Tuesday, September 26, 2006

Good news Band news

Sorry, dear blog, for neglecting you for another 7 days. It's been a most productive week, which included: Some nice protein data, an unfortunate revelation about "replicating" data, an NSERC application written, and sleepless nights.

For the past few weeks, I have been having a tough time quantifying relative Sxy levels between cells in different growth conditions. I have been plagued by poor blots and poor protein stability. Here, though, repetition of experiments and long days has remedied most of the problems.
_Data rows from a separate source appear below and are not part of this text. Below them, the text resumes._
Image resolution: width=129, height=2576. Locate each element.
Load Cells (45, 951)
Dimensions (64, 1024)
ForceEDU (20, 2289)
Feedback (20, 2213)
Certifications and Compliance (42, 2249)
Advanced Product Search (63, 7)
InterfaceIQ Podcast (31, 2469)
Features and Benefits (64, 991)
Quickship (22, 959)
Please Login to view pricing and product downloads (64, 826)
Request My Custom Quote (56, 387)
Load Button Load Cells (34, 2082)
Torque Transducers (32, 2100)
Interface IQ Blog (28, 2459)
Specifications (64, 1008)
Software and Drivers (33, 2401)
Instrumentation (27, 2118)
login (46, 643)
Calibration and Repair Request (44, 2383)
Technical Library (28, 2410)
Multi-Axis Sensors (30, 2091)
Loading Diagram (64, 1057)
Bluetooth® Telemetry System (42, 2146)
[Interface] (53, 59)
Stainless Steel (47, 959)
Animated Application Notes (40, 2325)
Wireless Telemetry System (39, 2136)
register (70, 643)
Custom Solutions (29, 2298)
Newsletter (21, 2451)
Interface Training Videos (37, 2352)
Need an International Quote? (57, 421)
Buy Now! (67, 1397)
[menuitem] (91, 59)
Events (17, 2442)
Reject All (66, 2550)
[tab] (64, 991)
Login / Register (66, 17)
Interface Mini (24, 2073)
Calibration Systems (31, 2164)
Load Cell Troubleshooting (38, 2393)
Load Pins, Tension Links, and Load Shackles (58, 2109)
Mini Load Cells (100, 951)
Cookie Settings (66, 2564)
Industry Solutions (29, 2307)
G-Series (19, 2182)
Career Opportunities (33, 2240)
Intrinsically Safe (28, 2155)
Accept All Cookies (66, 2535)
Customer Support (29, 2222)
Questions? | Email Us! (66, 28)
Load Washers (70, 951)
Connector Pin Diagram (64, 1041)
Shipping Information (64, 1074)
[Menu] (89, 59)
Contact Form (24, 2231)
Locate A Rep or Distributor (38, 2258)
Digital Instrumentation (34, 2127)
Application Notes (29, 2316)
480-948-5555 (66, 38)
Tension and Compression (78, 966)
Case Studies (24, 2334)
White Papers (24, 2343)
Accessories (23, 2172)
The major dissapointment and frustration came from repeating an experiment to test whether knocking out purR relieves purine nucleotide repression of transformation in Haemophilus. Background: when cells are transferred to MIV containing AMP or GMP, the cells do not transform. Two weeks ago I found that cells with mutations "sxy-1" and "sxy-2" (which result in up-regulation of the sxy gene) are less sensitive to AMP repression, but are repressed by GMP to the same extent as WT cells. Quantifying Sxy protein showed that there is lots of Sxy in sxy-1 and sxy-2 cells, so it is not limiting to DNA uptake/transformation. This suggested that another regulator, quite possibly PurR, repressed transformation in the presence of purine nucleotides.
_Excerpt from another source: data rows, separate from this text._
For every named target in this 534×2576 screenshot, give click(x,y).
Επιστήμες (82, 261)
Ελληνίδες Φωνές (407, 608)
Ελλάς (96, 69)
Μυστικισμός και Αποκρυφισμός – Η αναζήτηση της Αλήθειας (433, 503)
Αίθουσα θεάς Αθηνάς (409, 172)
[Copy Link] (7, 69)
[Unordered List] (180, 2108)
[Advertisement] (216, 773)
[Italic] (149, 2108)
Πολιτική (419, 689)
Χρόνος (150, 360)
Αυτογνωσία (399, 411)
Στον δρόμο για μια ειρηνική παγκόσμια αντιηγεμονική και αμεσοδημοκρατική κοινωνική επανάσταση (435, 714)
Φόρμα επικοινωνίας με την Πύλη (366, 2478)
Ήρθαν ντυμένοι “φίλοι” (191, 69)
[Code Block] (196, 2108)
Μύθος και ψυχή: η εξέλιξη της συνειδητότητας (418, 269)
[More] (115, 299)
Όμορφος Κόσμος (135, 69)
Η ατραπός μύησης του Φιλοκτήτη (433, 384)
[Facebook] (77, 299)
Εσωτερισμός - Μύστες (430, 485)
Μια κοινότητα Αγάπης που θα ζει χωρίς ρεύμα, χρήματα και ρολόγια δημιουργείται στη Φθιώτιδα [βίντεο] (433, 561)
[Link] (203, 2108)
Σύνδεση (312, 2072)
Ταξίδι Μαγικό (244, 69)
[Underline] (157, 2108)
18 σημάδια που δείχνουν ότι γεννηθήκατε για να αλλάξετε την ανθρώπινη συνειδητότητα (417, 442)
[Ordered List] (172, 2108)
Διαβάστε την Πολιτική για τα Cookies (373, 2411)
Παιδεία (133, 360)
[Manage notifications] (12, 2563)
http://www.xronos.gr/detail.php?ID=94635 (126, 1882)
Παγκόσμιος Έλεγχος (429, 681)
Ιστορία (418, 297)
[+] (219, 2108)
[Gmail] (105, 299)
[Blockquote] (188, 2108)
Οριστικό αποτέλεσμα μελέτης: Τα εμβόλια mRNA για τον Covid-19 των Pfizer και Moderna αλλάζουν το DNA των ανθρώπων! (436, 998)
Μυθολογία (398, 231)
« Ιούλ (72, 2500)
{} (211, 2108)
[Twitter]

Last week, I tested whether cells lacking purR are sensitive to GMP repression (we hypothesized that they would not be repressed). I only tested the double mutants (purR-, sxy-1/purR-, and sxy-2/purR-) for sensitivity to nucleotides, and compared the results to my earlier transformation data from WT, sxy-1, and sxy-2. At the same time, I changed the concentration of nucleotides from 1mM to 0.5mM because cell growth was inhibited by the presence of nucleotides and I hopped to aleviate this, while preserving the regulatory effect, by decreasing the nucleotide concentration. The purR- results were identical to WT, whereas the sxy-1 and sxy-2 strains were 100x more competent in GMP if they lacked purR. Because of the consistency between the WT and purR- strain, I mistakingly concluded that the two independent experiments were directly comperable.
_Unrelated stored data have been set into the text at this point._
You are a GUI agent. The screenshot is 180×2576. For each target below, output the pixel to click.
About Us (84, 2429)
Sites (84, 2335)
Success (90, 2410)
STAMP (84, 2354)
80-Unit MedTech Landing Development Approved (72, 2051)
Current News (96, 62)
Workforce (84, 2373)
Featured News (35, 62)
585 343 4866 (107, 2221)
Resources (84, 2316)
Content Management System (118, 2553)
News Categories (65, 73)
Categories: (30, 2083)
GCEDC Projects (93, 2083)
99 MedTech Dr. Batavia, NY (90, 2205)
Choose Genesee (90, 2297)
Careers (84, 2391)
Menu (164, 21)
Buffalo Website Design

Late last week I repeated the experiments. The results for sxy-1/purR- and sxy-2/purR- strains were identical to the previous experiment, however WT, purR-, sxy-1, and sxy-2 cells all demostrated higher transformation frequencies, effectively eliminating the purR effect I thought I had detected earlier.

The bioinformatic evidence that a competence gene, rec2, is PurR repressed is very strong. Thus, we cannot yet abandon a role for PurR in regulating competence. In the next few days I will again test whether PurR represses competence, but this time I plan to use guanosine and hypoxanthine in the hopes that they will be less toxic to cells than are GMP, and especially, AMP, and that these nucleosides will have a similar tranformation-repressing effect on cells. First, though, I must confirm that two former lab members working on nucleotide supplementation had similar resuts with nucleosides: one has reported that guanosine has a strong repressing effect.